• _TEXT SHOWN_:
>>>>>

Sitting quietly in the Austrian National Library in Vienna is one of the most remarkable documents in the history of medicine: a small, faded papyrus from the fourth century AD containing what is widely considered the world’s oldest surviving, precise toothpaste formula.

The existence of this Ancient Greek toothpaste recipe points to something larger at work. By the time it was copied onto papyrus, Greek had long since become the language of science, medicine, and intellectual life across the Mediterranean. This linguistic dominance was a legacy of the conquests of Alexander the Great and, above all, of Alexandria, the city his successors transformed into the ancient world’s foremost hub of knowledge. Even in Roman Egypt, centuries after the Ptolemies had given way to the Caesars, Greek remained the language a physician used when he wanted to be taken seriously.

When was the toothpaste recipe written in Ancient Greek discovered?

The papyrus first came to the attention of modern researchers in 2003, when curators at the Austrian National Library in Vienna identified it while preparing for an international dental congress. It had likely been sitting in the collection for years, its significance unnoticed and largely forgotten. Once translated, however, scholars quickly realized what they were looking at—a toothpaste formula that predates the first commercially marketed toothpaste, Colgate, launched in 1873, by well over fifteen hundred years.

The formula itself is strikingly systematic. The scribe prescribes “a powder for white and perfect teeth” composed of four ingredients: one drachma of rock salt, two drachmas of mint, one drachma of dried iris flower, and twenty grains of pepper. The drachma in this context was a standard unit of Greek medical weight, roughly equivalent to one-eighth of an ounce (about 3–4 grams), part of the same measurement system used throughout the major pharmacological texts of the ancient world. Taken together, the recipe reads less like folklore and more like a physician’s deliberate prescription, carefully calibrated for a patient.

But one might wonder if it actually worked. In 2003, Austrian dentist Dr. Heinz Neuman decided to test it for himself by recreating the formula. His conclusion was cautious but intriguing: the mixture was mildly abrasive and caused slight gum bleeding, yet it also produced a noticeable sensation of cleanliness and freshness. Modern dental science helps explain why. Dried iris flower, or orris root, is now known to contain antibacterial compounds that target the pathogens responsible for gum disease. What might once have looked like ancient guesswork increasingly appears to be empirical knowledge derived through observation and practice. In this sense, modern pharmaceutical science is only now arriving at conclusions the Greeks and Egyptians had already explored more than a thousand years earlier.

<<<<<

• _INFORMATION PROVIDED_:
>>>>>

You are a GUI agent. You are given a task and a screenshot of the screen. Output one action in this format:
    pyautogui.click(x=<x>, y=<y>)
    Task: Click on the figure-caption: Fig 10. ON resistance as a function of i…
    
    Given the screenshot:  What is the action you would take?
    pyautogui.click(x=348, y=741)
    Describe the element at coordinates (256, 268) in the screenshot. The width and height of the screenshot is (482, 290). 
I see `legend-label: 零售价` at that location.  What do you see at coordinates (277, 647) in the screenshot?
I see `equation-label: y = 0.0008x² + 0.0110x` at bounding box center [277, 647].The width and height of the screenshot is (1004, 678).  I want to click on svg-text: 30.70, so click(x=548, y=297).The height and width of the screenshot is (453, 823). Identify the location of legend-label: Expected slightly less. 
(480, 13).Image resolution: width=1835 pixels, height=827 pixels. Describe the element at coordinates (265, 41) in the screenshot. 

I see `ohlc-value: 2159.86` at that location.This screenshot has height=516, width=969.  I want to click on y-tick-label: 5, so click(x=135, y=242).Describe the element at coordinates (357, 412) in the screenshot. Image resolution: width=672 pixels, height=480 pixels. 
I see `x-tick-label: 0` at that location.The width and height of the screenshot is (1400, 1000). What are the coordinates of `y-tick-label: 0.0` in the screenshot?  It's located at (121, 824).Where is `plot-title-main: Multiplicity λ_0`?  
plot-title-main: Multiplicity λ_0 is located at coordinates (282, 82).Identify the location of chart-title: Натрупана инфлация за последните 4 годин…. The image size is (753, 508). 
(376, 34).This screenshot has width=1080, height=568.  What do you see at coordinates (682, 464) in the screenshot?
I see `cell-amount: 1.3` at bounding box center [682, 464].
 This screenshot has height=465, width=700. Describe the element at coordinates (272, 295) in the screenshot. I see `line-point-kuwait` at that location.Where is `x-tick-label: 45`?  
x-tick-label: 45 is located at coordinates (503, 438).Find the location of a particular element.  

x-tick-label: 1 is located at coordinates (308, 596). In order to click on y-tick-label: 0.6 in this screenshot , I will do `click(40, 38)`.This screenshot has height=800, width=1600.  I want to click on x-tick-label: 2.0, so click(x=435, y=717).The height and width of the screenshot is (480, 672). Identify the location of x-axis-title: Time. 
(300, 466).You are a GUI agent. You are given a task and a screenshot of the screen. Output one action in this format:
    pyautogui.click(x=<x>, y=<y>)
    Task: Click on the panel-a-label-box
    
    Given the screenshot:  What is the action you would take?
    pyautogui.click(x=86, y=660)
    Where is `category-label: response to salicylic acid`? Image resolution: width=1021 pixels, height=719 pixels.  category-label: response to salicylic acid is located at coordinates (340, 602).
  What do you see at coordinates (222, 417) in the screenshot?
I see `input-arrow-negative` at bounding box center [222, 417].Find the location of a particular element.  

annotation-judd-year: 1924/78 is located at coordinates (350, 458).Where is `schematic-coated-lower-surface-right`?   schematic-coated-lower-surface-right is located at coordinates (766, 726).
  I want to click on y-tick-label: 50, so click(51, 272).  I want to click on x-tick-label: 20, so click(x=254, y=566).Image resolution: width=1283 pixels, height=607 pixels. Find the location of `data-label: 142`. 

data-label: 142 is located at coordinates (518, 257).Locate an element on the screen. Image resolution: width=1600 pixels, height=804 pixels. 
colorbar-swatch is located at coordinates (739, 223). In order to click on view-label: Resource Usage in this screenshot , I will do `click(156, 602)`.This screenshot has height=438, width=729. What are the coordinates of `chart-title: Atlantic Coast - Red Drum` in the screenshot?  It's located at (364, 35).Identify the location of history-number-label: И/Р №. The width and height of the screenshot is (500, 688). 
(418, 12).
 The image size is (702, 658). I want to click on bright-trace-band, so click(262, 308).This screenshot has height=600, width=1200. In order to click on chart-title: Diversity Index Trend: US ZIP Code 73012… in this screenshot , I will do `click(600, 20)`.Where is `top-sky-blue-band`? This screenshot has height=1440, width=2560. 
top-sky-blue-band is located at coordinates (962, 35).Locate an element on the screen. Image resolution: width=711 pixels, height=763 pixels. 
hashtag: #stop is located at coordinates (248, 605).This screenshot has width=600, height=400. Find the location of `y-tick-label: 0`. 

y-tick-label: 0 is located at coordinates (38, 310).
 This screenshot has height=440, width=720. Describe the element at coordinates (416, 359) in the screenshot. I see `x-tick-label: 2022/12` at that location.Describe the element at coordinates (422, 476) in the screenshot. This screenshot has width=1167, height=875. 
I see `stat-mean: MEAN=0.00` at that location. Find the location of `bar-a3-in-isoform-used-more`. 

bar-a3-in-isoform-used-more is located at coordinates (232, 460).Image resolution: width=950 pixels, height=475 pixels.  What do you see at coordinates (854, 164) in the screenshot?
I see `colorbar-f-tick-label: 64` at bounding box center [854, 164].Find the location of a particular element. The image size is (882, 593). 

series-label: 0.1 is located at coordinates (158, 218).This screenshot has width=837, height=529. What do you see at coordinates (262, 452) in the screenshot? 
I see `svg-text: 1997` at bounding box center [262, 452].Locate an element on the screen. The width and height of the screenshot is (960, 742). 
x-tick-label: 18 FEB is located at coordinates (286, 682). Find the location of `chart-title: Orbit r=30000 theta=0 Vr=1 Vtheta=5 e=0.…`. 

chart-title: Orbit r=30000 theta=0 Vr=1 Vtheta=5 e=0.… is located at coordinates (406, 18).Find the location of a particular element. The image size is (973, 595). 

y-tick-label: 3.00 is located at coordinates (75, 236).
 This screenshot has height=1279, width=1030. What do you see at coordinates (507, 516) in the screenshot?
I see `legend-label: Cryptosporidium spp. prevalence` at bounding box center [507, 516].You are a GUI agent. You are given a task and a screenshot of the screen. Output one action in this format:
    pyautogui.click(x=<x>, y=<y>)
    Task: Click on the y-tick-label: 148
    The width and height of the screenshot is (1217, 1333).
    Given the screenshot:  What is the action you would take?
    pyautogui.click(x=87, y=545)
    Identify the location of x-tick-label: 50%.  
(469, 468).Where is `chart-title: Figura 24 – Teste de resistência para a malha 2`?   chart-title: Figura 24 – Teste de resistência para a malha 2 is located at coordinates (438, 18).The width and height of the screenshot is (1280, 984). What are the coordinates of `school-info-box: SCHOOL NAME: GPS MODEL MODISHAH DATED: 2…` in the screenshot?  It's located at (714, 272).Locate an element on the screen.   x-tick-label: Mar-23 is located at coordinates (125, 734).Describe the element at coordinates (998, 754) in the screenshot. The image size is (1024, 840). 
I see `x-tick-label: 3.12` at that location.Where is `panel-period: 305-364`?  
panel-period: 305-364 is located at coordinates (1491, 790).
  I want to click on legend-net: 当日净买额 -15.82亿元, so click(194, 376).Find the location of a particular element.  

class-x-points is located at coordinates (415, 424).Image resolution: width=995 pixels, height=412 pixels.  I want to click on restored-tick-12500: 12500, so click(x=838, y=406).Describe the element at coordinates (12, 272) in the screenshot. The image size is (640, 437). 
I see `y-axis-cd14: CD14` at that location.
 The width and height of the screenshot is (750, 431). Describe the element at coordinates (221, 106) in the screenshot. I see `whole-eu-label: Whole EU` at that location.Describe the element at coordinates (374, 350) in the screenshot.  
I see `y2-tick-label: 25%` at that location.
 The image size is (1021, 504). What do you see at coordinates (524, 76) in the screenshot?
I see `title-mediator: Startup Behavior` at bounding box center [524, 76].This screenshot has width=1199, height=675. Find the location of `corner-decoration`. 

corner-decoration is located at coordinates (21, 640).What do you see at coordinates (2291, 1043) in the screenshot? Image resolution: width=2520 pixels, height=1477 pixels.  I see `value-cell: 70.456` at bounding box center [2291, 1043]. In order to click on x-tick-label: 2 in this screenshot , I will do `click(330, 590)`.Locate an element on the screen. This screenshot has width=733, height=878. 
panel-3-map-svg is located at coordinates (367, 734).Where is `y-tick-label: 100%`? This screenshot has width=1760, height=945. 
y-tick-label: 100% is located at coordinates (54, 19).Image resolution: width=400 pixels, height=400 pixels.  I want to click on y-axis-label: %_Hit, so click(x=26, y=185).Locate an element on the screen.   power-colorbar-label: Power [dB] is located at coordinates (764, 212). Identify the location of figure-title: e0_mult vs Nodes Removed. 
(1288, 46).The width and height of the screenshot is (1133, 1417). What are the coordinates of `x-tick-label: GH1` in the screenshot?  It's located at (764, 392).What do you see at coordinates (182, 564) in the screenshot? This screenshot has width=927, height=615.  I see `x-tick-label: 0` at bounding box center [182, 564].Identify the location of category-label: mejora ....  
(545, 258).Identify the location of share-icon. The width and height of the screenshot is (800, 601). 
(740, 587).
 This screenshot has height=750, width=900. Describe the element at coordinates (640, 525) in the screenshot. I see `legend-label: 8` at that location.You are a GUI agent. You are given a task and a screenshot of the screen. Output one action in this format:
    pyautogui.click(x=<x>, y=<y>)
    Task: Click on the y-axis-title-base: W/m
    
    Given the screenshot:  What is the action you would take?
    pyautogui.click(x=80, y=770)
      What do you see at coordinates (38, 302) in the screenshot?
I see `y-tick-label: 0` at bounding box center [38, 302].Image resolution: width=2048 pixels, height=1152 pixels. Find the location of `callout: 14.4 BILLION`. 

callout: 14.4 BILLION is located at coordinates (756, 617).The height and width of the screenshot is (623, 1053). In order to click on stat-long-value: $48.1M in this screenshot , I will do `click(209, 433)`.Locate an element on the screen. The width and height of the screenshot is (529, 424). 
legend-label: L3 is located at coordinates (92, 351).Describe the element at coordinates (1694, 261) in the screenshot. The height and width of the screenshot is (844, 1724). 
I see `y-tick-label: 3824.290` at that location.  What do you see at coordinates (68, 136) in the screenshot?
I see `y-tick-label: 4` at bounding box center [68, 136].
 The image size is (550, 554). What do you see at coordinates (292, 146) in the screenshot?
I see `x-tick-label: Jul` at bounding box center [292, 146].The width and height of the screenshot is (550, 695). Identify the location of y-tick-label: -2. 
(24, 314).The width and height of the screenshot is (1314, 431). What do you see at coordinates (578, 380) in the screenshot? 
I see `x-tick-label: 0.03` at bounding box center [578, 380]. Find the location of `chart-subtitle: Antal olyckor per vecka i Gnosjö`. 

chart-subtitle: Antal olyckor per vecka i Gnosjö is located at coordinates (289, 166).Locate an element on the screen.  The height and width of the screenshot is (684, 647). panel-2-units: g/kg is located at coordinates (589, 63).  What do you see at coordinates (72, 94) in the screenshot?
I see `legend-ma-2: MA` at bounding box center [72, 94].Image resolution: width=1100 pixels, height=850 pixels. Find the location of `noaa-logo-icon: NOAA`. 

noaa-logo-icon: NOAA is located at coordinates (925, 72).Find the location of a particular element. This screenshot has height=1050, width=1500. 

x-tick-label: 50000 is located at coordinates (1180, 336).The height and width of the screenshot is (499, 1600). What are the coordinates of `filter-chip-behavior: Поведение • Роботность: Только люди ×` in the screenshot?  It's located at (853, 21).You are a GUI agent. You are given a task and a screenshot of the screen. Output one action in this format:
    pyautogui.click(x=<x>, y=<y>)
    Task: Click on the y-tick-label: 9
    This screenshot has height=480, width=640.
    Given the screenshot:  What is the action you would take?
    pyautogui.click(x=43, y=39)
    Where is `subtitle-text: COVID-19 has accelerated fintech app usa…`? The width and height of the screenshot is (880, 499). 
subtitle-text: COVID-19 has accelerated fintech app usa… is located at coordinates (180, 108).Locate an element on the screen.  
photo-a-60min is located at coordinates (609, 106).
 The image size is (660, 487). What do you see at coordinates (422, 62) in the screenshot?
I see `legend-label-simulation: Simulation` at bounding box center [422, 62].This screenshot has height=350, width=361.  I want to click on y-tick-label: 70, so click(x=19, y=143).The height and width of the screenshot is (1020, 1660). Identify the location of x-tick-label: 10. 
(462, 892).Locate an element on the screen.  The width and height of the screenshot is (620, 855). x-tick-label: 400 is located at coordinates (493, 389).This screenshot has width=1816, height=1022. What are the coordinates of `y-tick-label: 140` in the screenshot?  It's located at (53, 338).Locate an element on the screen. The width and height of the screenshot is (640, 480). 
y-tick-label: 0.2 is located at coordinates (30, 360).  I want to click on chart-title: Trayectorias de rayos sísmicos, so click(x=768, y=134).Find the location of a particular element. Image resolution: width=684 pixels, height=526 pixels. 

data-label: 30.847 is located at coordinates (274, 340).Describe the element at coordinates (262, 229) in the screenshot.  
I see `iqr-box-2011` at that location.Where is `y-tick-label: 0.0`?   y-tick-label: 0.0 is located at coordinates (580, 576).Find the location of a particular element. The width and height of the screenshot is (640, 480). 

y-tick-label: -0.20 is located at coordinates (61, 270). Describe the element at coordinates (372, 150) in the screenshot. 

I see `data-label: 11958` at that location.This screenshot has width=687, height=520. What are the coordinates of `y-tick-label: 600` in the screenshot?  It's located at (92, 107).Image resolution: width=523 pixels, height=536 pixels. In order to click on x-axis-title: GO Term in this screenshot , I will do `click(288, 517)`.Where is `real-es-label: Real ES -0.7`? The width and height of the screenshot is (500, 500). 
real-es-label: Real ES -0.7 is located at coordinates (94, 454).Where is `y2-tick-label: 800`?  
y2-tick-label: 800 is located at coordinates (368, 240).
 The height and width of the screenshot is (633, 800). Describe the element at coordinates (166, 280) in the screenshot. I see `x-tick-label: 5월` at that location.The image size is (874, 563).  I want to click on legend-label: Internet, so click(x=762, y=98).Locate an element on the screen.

<<<<<

• _DIRECTIONS_: Transcribe everything in the text on the ancient toothpaste recipe from "The existence of" down to "be taken seriously.". The material has nothing to do with the text on the ancient toothpaste recipe.

• _RESULT FOR THIS TASK_:
The existence of this Ancient Greek toothpaste recipe points to something larger at work. By the time it was copied onto papyrus, Greek had long since become the language of science, medicine, and intellectual life across the Mediterranean. This linguistic dominance was a legacy of the conquests of Alexander the Great and, above all, of Alexandria, the city his successors transformed into the ancient world’s foremost hub of knowledge. Even in Roman Egypt, centuries after the Ptolemies had given way to the Caesars, Greek remained the language a physician used when he wanted to be taken seriously.